[DATA SHOWN]

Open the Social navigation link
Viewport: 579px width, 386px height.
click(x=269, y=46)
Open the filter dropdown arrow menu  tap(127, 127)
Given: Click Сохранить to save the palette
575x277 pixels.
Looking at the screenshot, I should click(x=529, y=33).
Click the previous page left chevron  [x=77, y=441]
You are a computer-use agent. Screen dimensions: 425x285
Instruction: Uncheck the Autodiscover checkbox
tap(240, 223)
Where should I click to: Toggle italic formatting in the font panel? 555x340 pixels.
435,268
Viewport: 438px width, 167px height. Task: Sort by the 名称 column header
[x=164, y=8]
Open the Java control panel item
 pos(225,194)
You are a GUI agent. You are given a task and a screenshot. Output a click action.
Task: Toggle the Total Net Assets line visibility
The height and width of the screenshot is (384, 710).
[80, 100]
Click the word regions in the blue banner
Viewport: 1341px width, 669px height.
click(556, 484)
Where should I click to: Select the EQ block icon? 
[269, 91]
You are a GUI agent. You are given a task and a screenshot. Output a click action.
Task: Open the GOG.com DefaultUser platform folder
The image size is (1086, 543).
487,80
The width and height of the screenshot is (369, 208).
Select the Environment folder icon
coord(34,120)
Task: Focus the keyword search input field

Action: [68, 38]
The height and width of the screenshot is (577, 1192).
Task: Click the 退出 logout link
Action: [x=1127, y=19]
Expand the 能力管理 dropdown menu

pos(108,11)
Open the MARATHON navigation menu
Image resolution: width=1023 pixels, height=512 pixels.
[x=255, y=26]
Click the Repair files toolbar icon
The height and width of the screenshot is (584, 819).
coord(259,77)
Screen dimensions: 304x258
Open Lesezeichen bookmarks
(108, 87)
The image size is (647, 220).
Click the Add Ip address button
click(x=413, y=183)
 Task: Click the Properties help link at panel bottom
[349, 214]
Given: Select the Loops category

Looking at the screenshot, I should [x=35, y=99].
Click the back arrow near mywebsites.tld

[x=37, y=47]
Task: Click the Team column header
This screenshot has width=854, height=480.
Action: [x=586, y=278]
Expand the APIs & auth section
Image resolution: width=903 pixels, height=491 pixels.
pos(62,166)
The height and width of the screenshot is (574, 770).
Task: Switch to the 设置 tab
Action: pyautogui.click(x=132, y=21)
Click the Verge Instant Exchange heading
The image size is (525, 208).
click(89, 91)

[/DATA SHOWN]

● **PROMPT**: All of the lines above must be returned exactly as they stand.

● **RESULT**:
Open the Social navigation link
Viewport: 579px width, 386px height.
click(x=269, y=46)
Open the filter dropdown arrow menu  tap(127, 127)
Given: Click Сохранить to save the palette
575x277 pixels.
Looking at the screenshot, I should click(x=529, y=33).
Click the previous page left chevron  [x=77, y=441]
You are a computer-use agent. Screen dimensions: 425x285
Instruction: Uncheck the Autodiscover checkbox
tap(240, 223)
Where should I click to: Toggle italic formatting in the font panel? 555x340 pixels.
435,268
Viewport: 438px width, 167px height. Task: Sort by the 名称 column header
[x=164, y=8]
Open the Java control panel item
 pos(225,194)
You are a GUI agent. You are given a task and a screenshot. Output a click action.
Task: Toggle the Total Net Assets line visibility
The height and width of the screenshot is (384, 710).
[80, 100]
Click the word regions in the blue banner
Viewport: 1341px width, 669px height.
click(556, 484)
Where should I click to: Select the EQ block icon? 
[269, 91]
You are a GUI agent. You are given a task and a screenshot. Output a click action.
Task: Open the GOG.com DefaultUser platform folder
The image size is (1086, 543).
487,80
The width and height of the screenshot is (369, 208).
Select the Environment folder icon
coord(34,120)
Task: Focus the keyword search input field

Action: [68, 38]
The height and width of the screenshot is (577, 1192).
Task: Click the 退出 logout link
Action: [x=1127, y=19]
Expand the 能力管理 dropdown menu

pos(108,11)
Open the MARATHON navigation menu
Image resolution: width=1023 pixels, height=512 pixels.
[x=255, y=26]
Click the Repair files toolbar icon
The height and width of the screenshot is (584, 819).
coord(259,77)
Screen dimensions: 304x258
Open Lesezeichen bookmarks
(108, 87)
The image size is (647, 220).
Click the Add Ip address button
click(x=413, y=183)
 Task: Click the Properties help link at panel bottom
[349, 214]
Given: Select the Loops category

Looking at the screenshot, I should [x=35, y=99].
Click the back arrow near mywebsites.tld

[x=37, y=47]
Task: Click the Team column header
This screenshot has width=854, height=480.
Action: [x=586, y=278]
Expand the APIs & auth section
Image resolution: width=903 pixels, height=491 pixels.
pos(62,166)
The height and width of the screenshot is (574, 770).
Task: Switch to the 设置 tab
Action: pyautogui.click(x=132, y=21)
Click the Verge Instant Exchange heading
The image size is (525, 208).
click(89, 91)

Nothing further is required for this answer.